The work performed to date has indicated that Bayesian techniques are a feasible approach, and has also emphasised the importance to the final result of appropriate specification of the uncertainty in prior information. An appropriate specification will reduce volatility in the estimates while retaining appropriate sensitivity to changes in labour market conditions.

More work will be done to try to incorporate a range of data sources (for example, surveys or taxation data) to produce more sophisticated estimates that more closely reflect the pre-existing expectations of likely estimate values prior to the release of survey results. Careful attention will be paid to what the different sources of data say about the labour force series, in order to determine an appropriate weighting of the different data sources. The aim will be to reduce the variability in estimates while maintaining a timely identification of turning points.

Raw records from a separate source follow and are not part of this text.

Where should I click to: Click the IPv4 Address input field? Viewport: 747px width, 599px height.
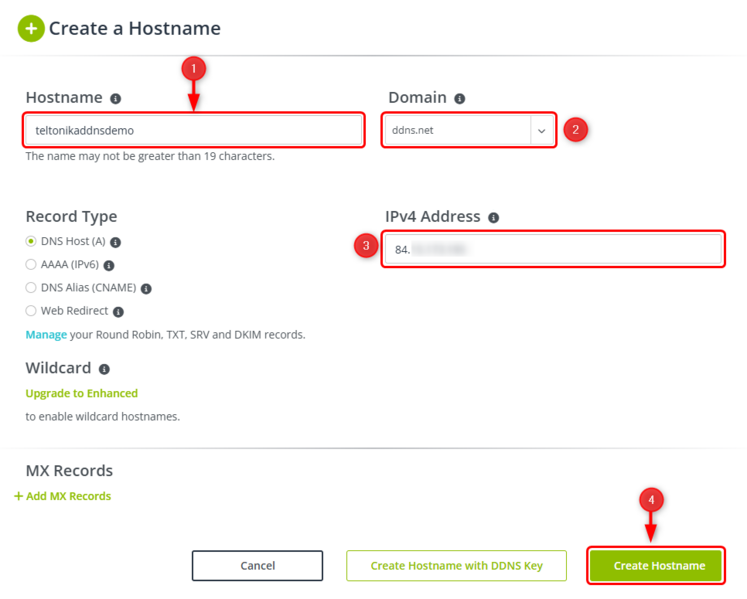pyautogui.click(x=553, y=249)
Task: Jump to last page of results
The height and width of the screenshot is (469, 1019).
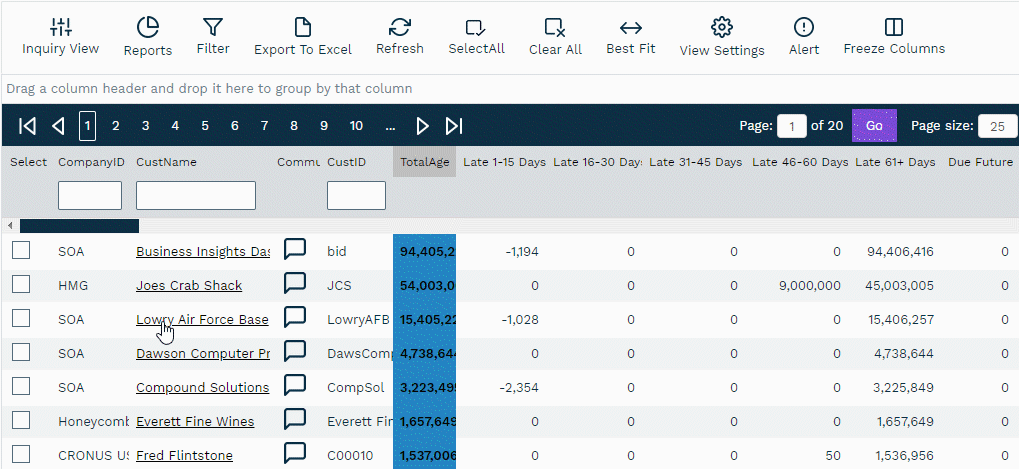Action: tap(454, 126)
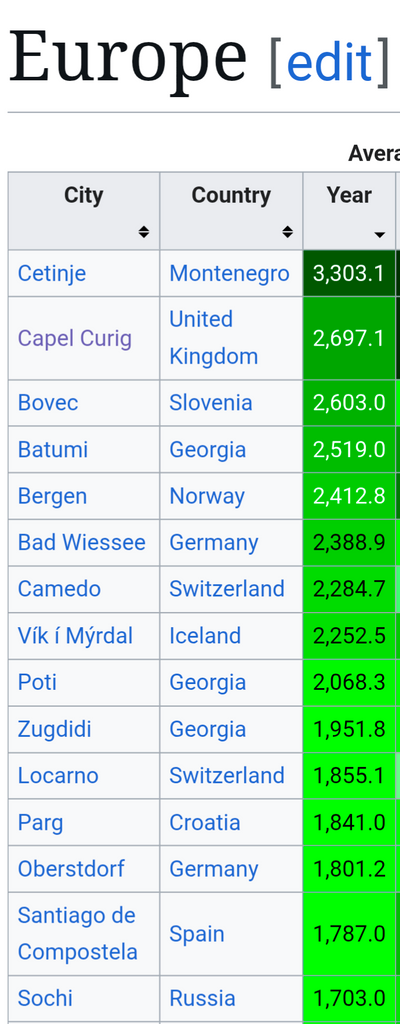Select the dark green 3,303.1 cell
Screen dimensions: 400x1024
tap(349, 273)
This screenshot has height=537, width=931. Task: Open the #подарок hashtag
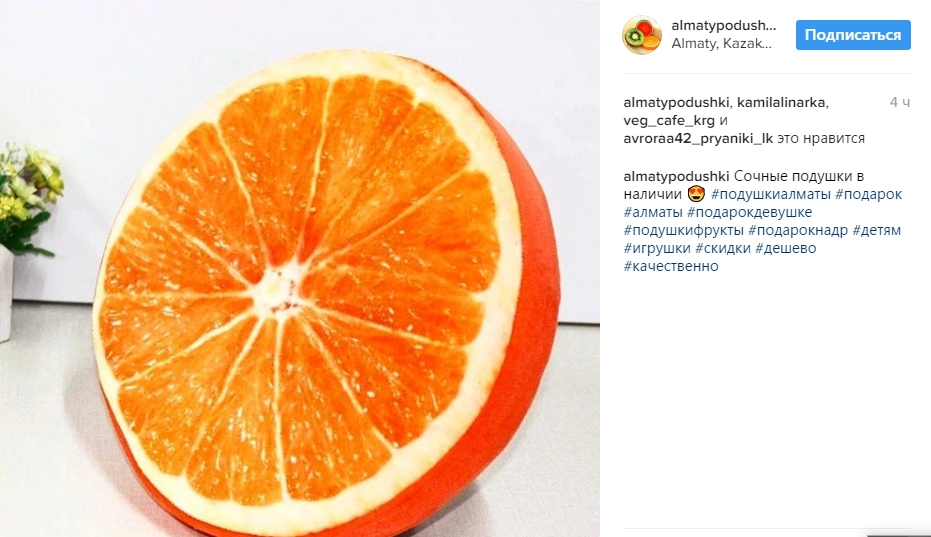tap(869, 194)
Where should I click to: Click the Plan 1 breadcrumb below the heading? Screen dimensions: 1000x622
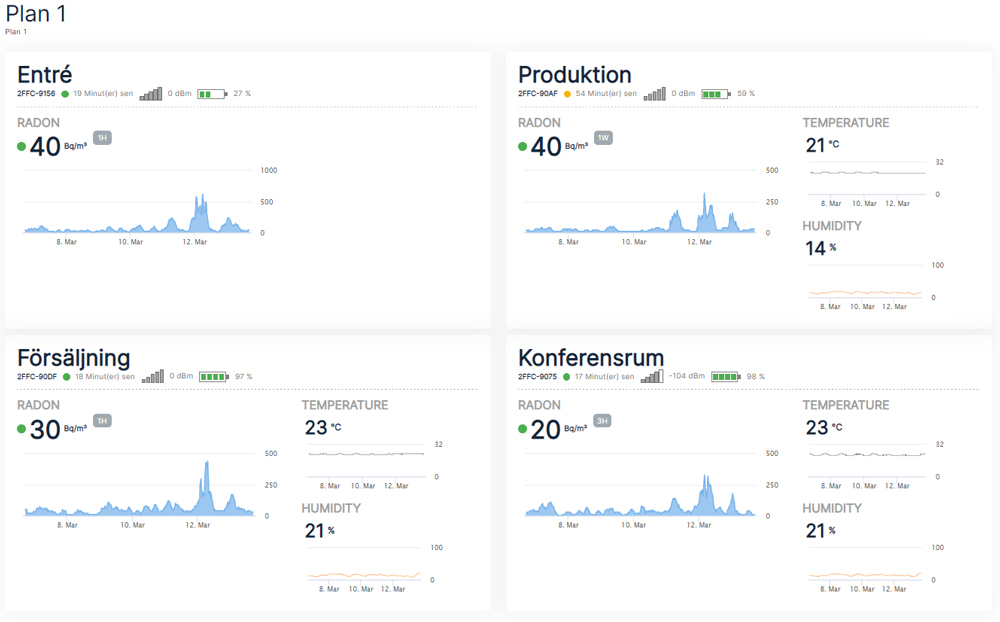[16, 32]
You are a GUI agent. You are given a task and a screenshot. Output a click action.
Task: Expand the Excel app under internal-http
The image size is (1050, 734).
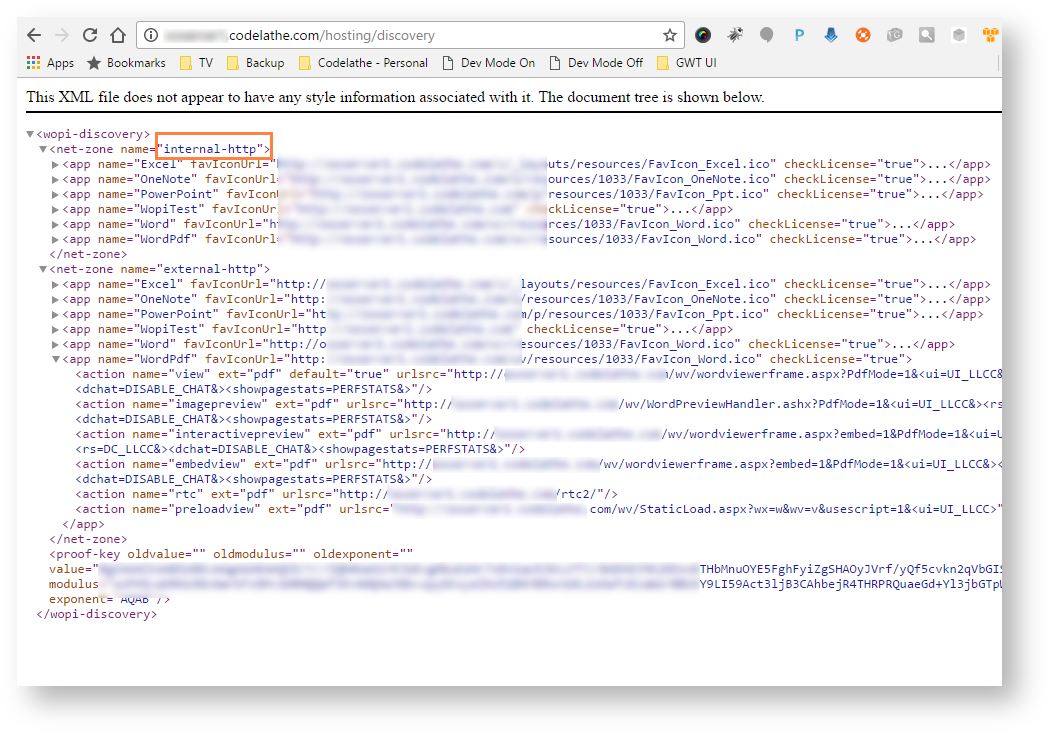pyautogui.click(x=56, y=164)
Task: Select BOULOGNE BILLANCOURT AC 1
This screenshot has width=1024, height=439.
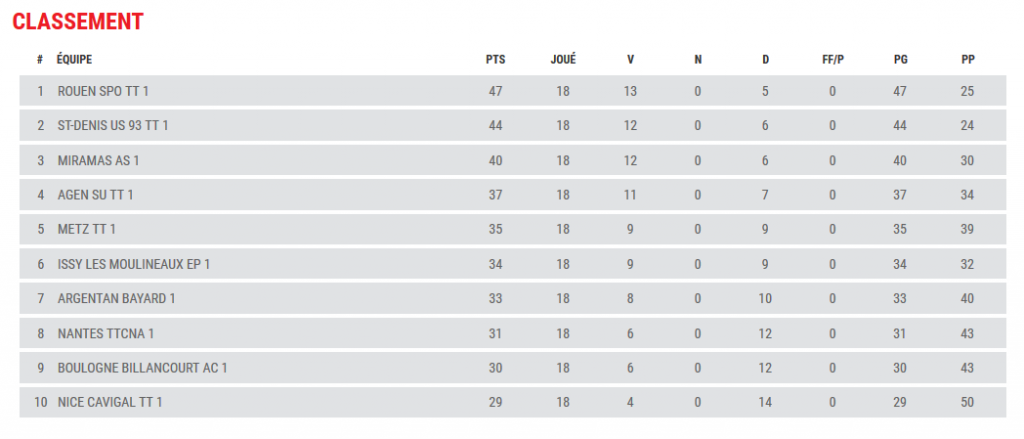Action: click(142, 367)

The basic Bayesian technique can also be extended to a Bayesian multiple regression method. This technique is another method of incorporating other sources of information such as economic indicators through regression models, while also taking advantage of prior information to deliver a final estimate.

The survey data themselves will continue to be a very important source of information when using Bayesian techniques. These data directly measure the labour force characteristics of the survey sample, and are the most current source of data available. With the Labour Force Survey having a good sample design, the survey results will continue to be assigned a high weighting in the production of estimates in any trial of the Bayesian techniques.

The ABS is consulting with academics and stakeholders, including the Labour Statistics Advisory Group, to identify sources of information that can be used for these Bayesian techniques.

The ABS will continue to use the current composite estimator methodology for the Labour Force Survey and considerable additional work is required before the Bayesian techniques can be considered a viable alternative. No changes will be made to the estimation methodology for labour force statistics without consultation, and if any change is proposed it will be notified well in advance of implementation.

A further update on this research will be provided in the November 2015 issue.